Published online by Cambridge University Press: 05 June 2012
CHOICE AS A REFLECTION OF ALTERNATIVES
From the last chapter, it should be clear that the entire issue of choice can be adequately discussed in terms of the problem-solving framework. Choice analysis is a subcase of problem solving; as we have seen, problemsolving also includes unconscious aspects such as following routines when solving old problems and quasi-automatic aspects such as inferential strategies when a new problem first arises. The incorporation of choice into this broader framework is thus theoretically valuable because no separate choice theory is needed.

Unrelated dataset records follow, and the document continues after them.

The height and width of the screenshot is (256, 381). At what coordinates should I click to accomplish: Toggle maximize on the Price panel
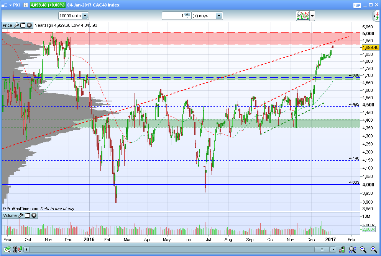point(23,25)
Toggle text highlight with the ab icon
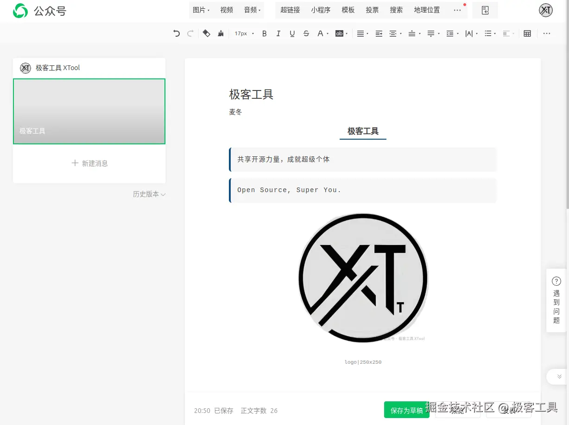The height and width of the screenshot is (425, 569). click(340, 33)
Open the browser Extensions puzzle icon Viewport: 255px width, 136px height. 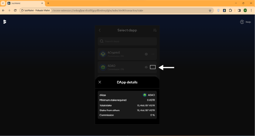coord(230,10)
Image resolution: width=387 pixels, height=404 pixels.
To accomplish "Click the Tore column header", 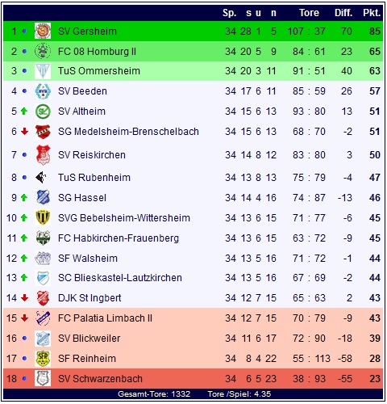I will click(x=309, y=13).
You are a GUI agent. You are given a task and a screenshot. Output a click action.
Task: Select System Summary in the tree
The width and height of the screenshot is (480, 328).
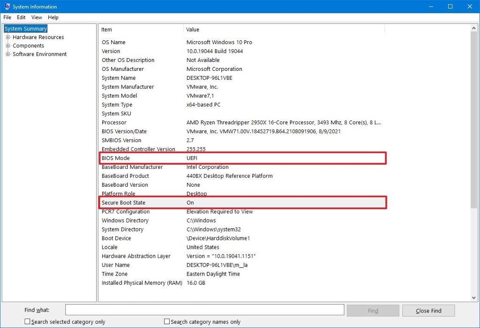(x=26, y=29)
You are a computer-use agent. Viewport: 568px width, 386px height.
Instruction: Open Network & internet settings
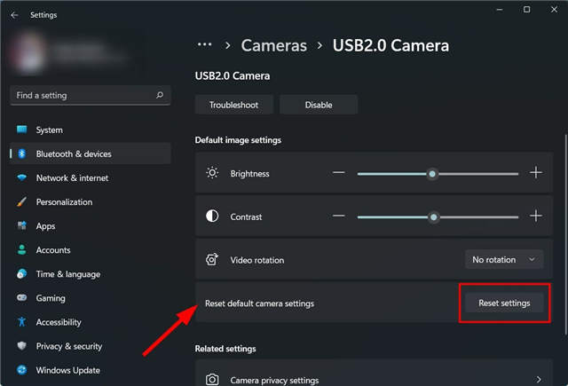click(72, 177)
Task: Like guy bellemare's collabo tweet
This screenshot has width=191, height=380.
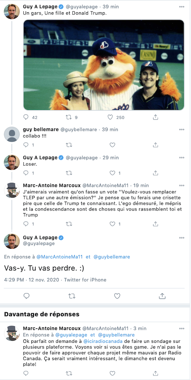Action: point(112,145)
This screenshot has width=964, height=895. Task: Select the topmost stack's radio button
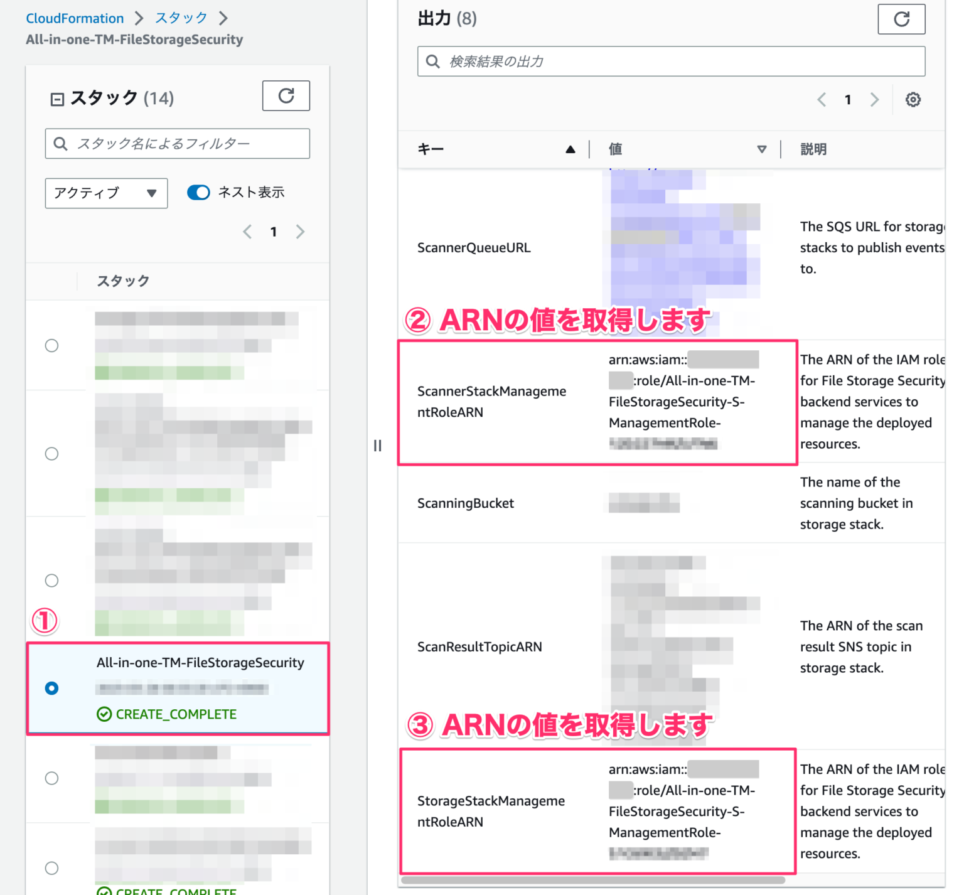click(x=51, y=345)
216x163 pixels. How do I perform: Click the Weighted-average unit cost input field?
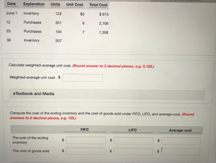pos(83,78)
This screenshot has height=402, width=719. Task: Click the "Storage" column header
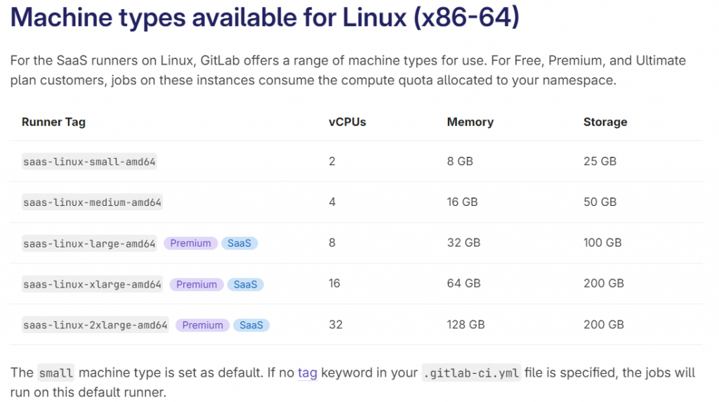point(605,122)
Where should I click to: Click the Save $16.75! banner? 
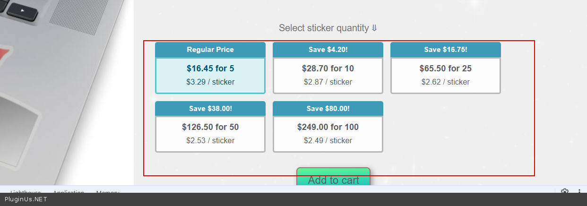[x=445, y=50]
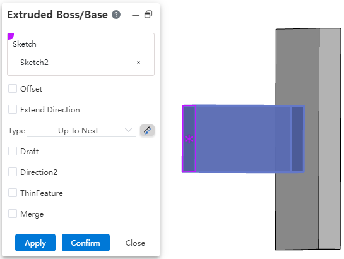
Task: Click the restore panel window icon
Action: coord(148,15)
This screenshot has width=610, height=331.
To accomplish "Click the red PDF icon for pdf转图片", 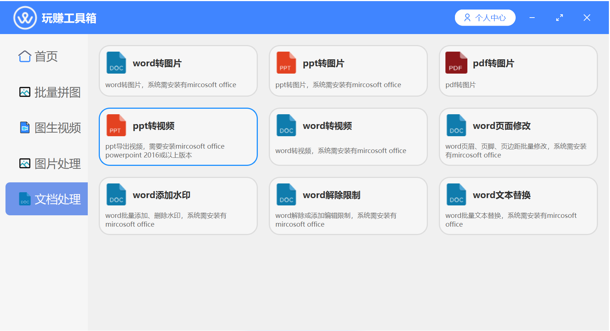I will (456, 63).
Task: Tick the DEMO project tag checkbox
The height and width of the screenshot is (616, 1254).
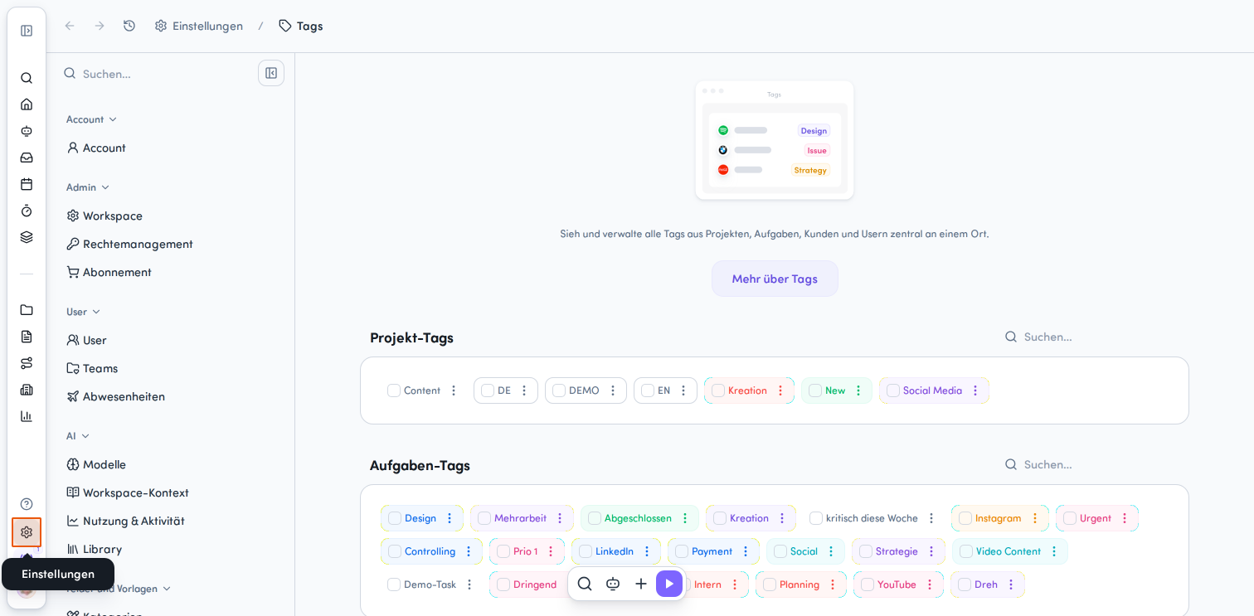Action: coord(559,390)
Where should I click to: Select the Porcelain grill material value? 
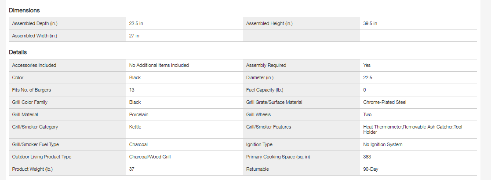(139, 114)
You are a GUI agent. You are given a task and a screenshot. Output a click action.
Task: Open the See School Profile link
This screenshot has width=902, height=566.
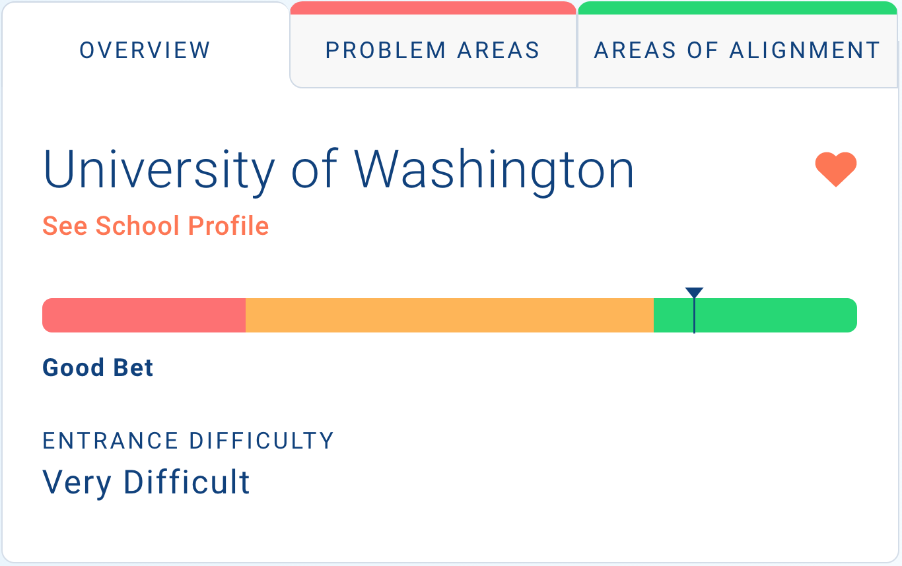pyautogui.click(x=156, y=226)
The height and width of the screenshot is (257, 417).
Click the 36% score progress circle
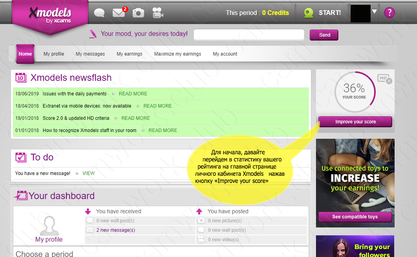tap(354, 91)
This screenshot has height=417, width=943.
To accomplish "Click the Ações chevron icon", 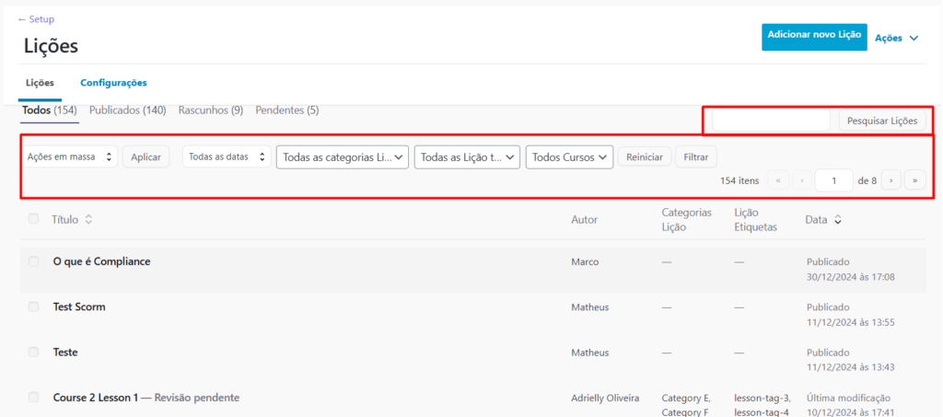I will [914, 39].
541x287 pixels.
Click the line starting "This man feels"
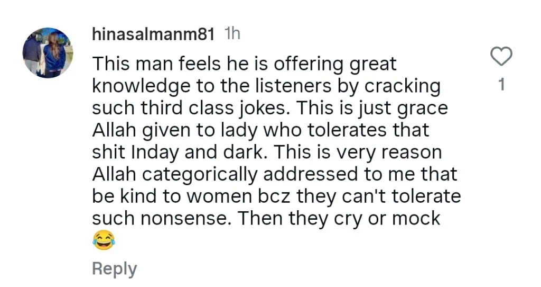click(244, 65)
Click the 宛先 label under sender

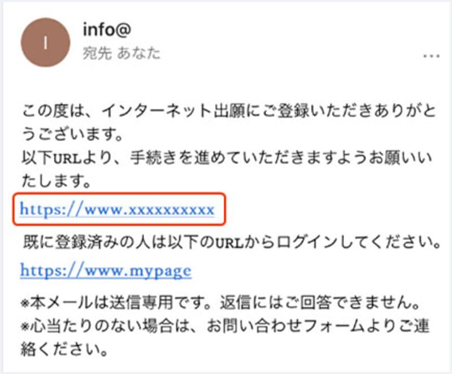point(97,53)
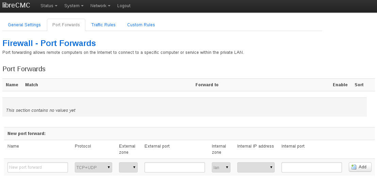Go to the Traffic Rules tab
Image resolution: width=377 pixels, height=181 pixels.
pyautogui.click(x=103, y=25)
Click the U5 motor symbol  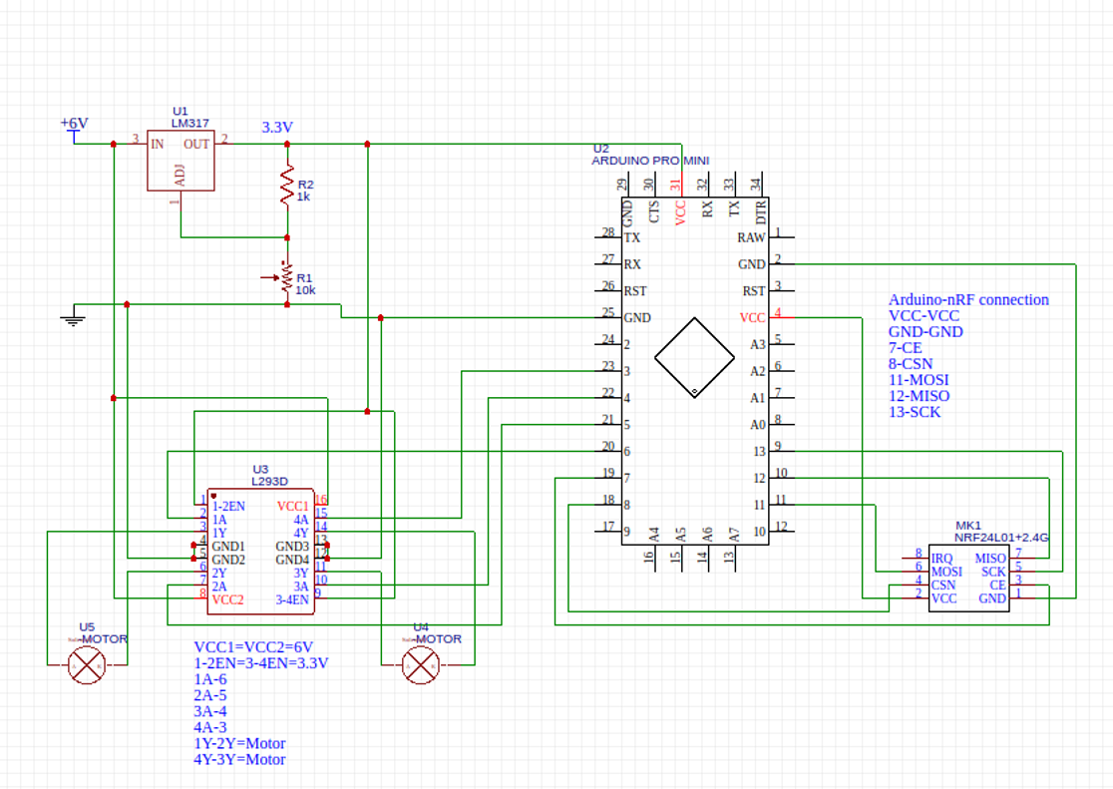[x=86, y=664]
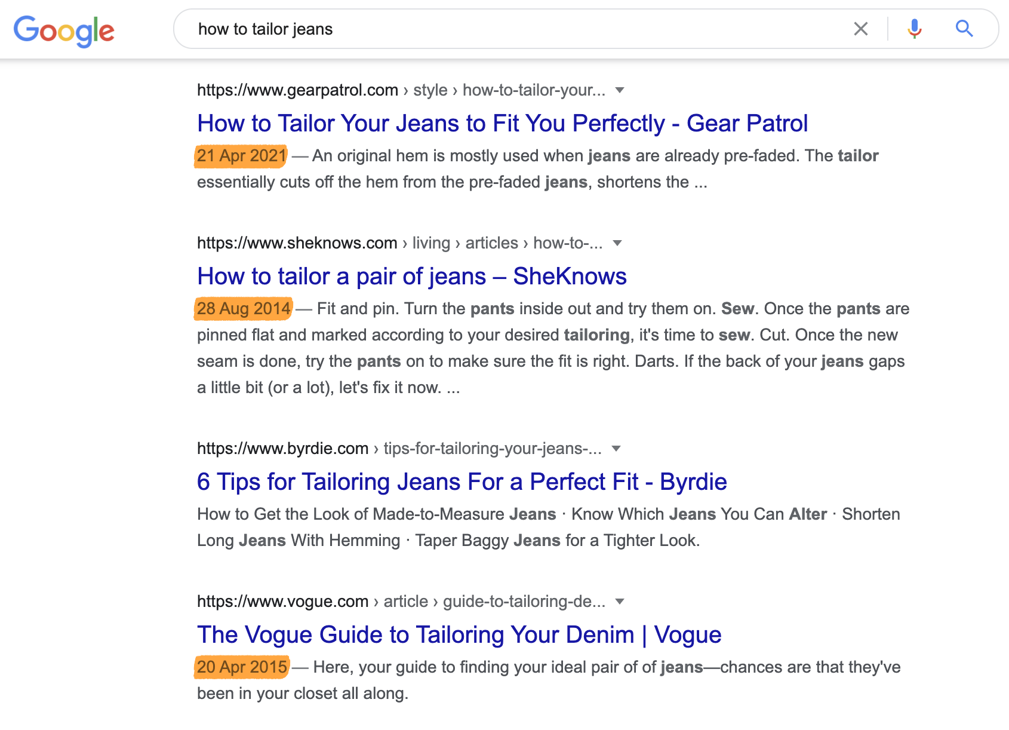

Nevertheless, since the phenomenon of choice has a prominent position in the theoretical social and economic sciences, a more detailed analysis of this exceptional moment of human reflection seems appropriate.
Choice among alternatives always refers to the future. The reflection taking place whenever an individual discovers more than one alternative to attain an aim is always in reference to the future. We have discussed the ultimate motivation in human behavior and have summarized it in the general form of striving to increase one's own utility. In the case of choice, the motivational and cognitive aspects of behavior are strikingly interwoven. The individual seeks to order, on the basis of conjectures about future states, the different alternatives according to the effects that they will have in changing his utility. In other words, he tries to weigh the impact that the different alternatives will have on his utility.